Cathedral City is a desert resort city in Riverside County, California, United States, within the Colorado Desert's Coachella Valley. Situated between Palm Springs and Rancho Mirage, the city has the second largest population, after Indio, of the nine cities in the Coachella Valley. Its population was 51,493 at the 2020 census, a slight increase from 51,200 at the 2010 census.

Prior to the arrival of European colonists, the land was part of the territory inhabited by the Cahuilla Indians. Today every other square mile of the city is part of the Agua Caliente Band of Cahuilla Indians reservation land. Development of a town began when a housing subdivision was built in 1925. It became an incorporated municipality in 1981.

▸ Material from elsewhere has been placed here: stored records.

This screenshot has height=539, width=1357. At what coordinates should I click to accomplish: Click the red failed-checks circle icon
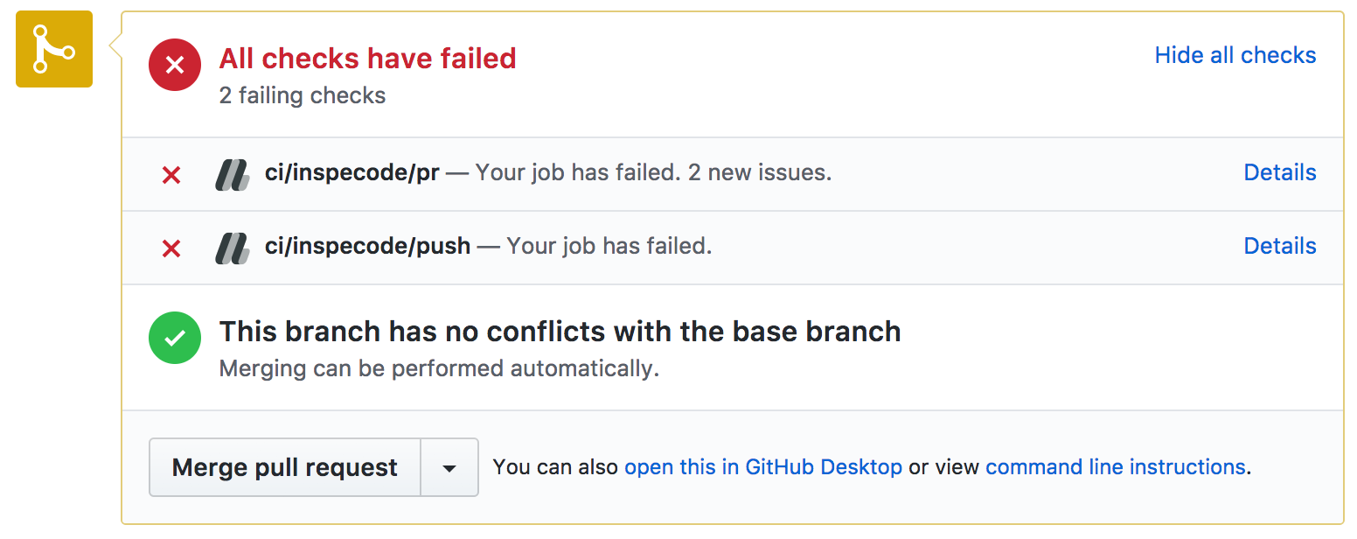tap(175, 65)

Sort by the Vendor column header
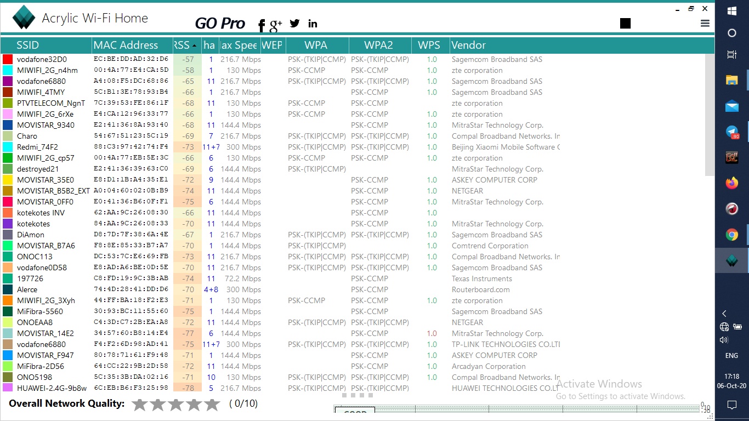[x=468, y=45]
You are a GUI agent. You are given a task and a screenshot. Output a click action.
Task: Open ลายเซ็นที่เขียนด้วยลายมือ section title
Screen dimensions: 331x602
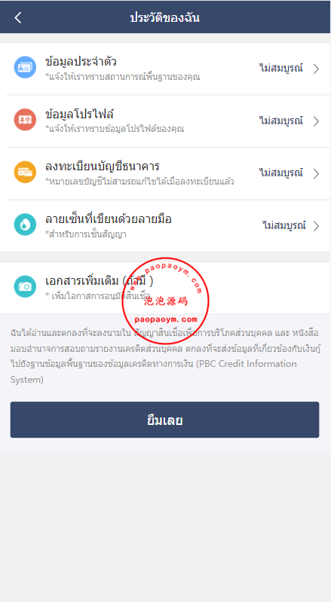pos(109,218)
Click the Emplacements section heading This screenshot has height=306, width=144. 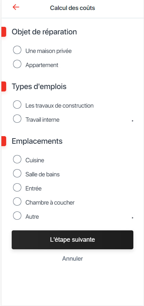pyautogui.click(x=37, y=141)
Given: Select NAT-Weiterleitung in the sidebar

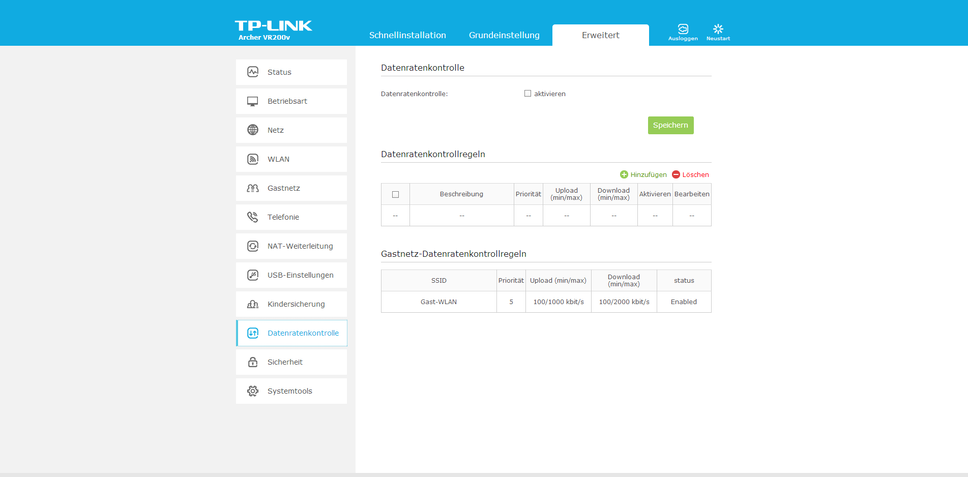Looking at the screenshot, I should pyautogui.click(x=300, y=246).
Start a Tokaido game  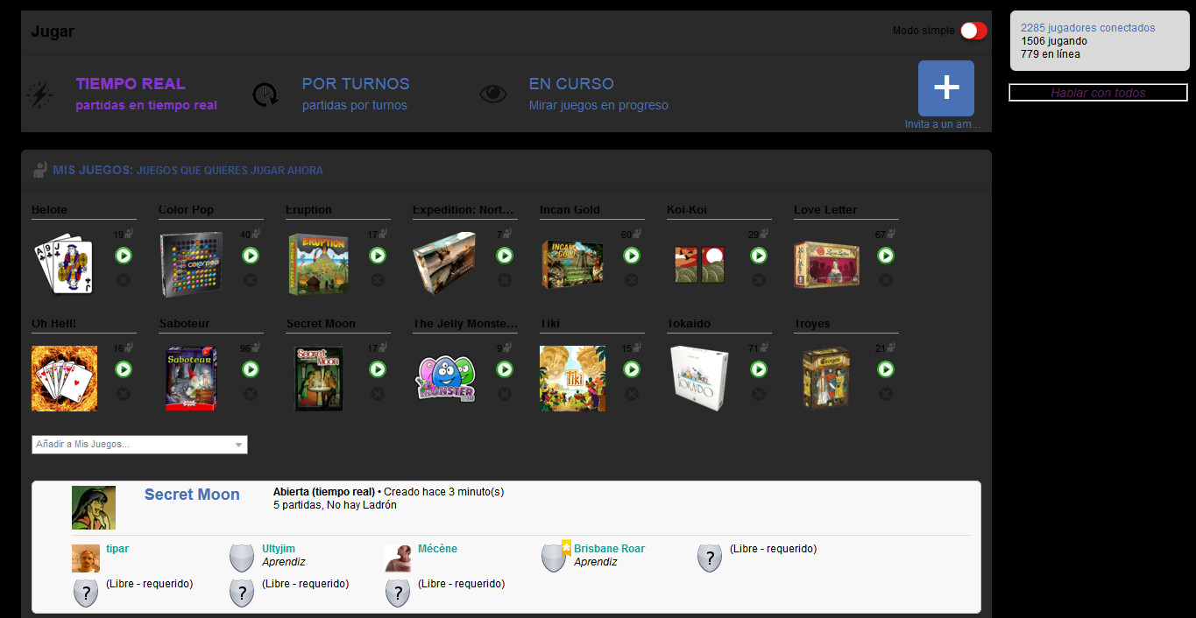759,369
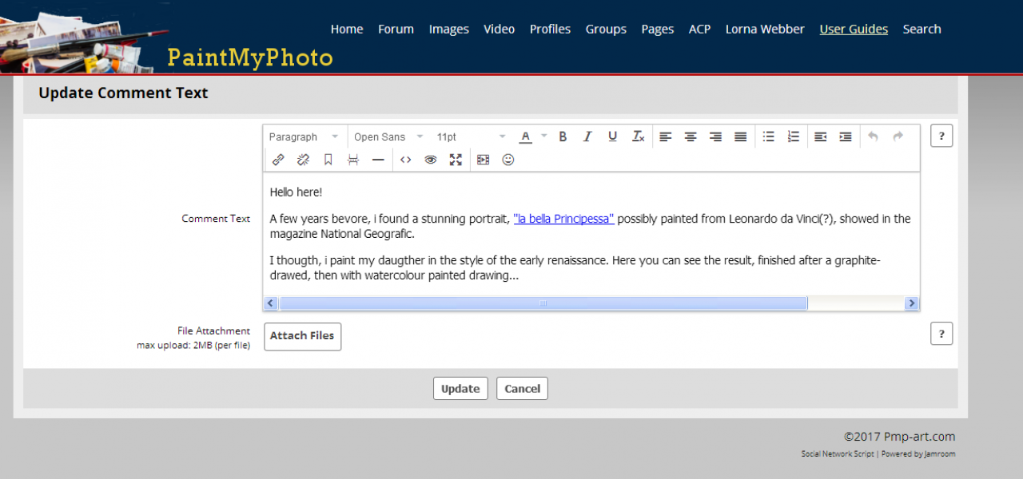Expand the 11pt font size dropdown
The image size is (1023, 479).
[x=471, y=137]
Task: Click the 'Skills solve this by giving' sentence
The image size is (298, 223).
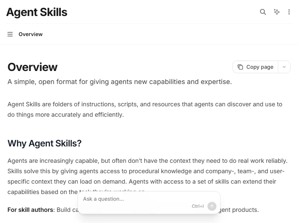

The city's name is derived from Cathedral Canyon located to the south of the city in the foothills of the Santa Rosa and San Jacinto Mountains National Monument. The canyon is said to have received its name because certain rock formations in the canyon were reminiscent of a cathedral. A flood in August 1946 significantly altered the cathedral-like features of the canyon.

In the United Kingdom a population center needs to have city status, and a cathedral, in order to be called a cathedral city. This prompted Robert Ripley to include the town of Cathedral City in his December 9, 1939, Believe It Or Not column stating, "Believe it or not … there is no church in Cathedral City, Calif. It is named after a canyon".

==History==
===Early history: before 1860===
Cathedral City sits at the northwestern end of the Coachella Valley between the San Bernardino Mountains to the north, and the San Jacinto Mountains to the south, with the San Gorgonio Pass to the West. The earliest established inhabitants of this region were the Cahuilla Indians. They arrived in the area around 3,000 BCE.
The Cahuilla were organized into bands of about 600 to 800 people, and it was the Agua Caliente Band of Cahuilla Indians who inhabited the lands that included what would become Cathedral City.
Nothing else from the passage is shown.